*What to work on*: Report every line of the records below that includes the string "will".

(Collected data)

============================================================

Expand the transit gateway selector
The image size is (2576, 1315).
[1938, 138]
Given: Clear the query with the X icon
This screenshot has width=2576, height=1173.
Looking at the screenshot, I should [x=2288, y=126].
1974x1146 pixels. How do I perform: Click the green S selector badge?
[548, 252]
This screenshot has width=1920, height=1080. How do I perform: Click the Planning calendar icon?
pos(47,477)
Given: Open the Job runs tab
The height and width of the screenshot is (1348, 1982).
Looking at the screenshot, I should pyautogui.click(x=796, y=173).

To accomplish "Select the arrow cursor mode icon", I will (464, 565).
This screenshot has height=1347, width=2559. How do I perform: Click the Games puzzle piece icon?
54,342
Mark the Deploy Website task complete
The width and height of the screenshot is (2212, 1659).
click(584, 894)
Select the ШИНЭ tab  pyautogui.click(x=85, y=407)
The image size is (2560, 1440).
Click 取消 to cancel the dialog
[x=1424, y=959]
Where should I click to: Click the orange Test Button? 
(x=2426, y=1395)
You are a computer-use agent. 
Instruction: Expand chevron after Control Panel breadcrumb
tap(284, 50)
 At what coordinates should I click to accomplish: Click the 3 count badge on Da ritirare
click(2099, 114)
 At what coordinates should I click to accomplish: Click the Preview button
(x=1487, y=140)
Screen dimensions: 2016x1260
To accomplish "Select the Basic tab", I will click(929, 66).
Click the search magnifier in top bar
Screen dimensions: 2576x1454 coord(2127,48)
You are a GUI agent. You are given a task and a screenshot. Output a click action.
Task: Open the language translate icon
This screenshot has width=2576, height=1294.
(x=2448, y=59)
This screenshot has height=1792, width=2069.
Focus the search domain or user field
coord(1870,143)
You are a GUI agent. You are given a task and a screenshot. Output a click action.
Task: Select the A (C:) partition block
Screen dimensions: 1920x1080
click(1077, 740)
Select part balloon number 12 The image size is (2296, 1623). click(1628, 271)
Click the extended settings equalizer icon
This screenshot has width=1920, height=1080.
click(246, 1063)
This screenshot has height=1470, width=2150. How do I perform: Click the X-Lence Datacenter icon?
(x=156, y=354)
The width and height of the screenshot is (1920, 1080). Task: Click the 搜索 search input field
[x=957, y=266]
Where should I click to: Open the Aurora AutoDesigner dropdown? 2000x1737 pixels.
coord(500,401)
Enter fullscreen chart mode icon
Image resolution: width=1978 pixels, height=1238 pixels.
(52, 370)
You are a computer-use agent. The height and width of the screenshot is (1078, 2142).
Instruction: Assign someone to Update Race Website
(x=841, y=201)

============================================================

*Solution for this exercise*:
To accomplish "Select the arrow cursor mode icon", I will (464, 565).
To accomplish "Select the Basic tab", I will click(929, 66).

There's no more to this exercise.